Pixel coordinate grounding data

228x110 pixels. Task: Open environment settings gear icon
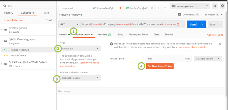(x=222, y=6)
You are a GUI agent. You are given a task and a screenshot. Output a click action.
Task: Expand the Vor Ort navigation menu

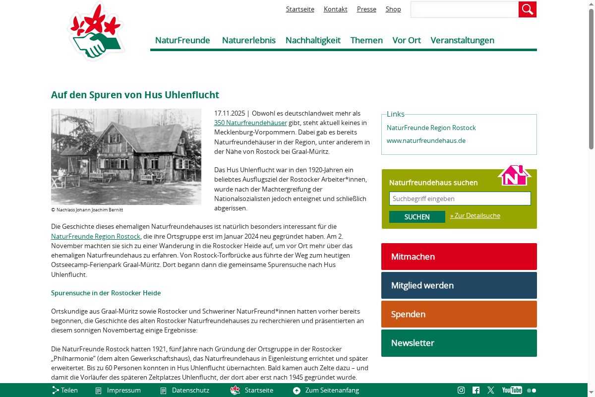[407, 40]
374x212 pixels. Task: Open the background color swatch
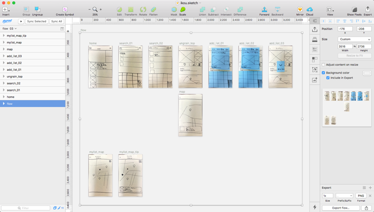point(367,73)
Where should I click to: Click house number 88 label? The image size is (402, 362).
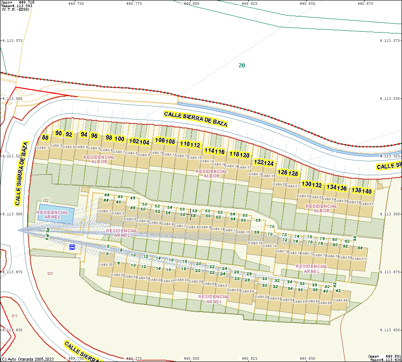coord(45,138)
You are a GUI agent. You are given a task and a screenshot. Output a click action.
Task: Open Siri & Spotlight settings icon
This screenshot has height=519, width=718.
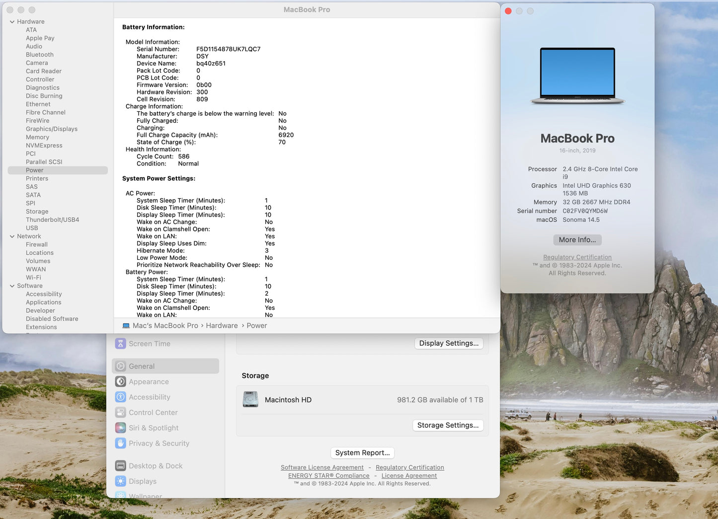pos(120,428)
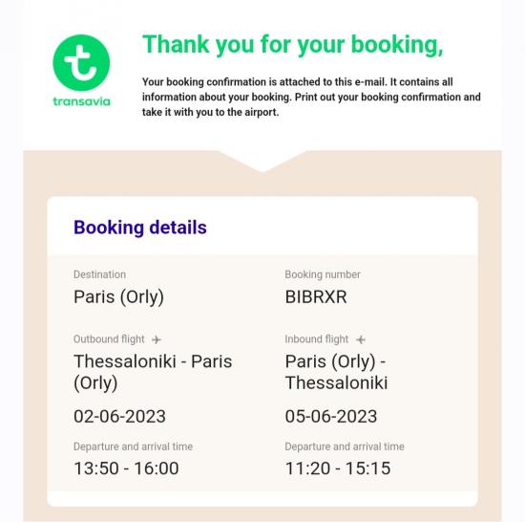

# EXERCISE PROMPT:
Skip the pictures. Return exactly the lines from the one containing "Task: Open Siri & Spotlight settings icon" through the end of the data above, both included, and nothing besides.

# RESPONSE TO THE EXERCISE:
Task: Open Siri & Spotlight settings icon
This screenshot has height=519, width=718.
pos(120,428)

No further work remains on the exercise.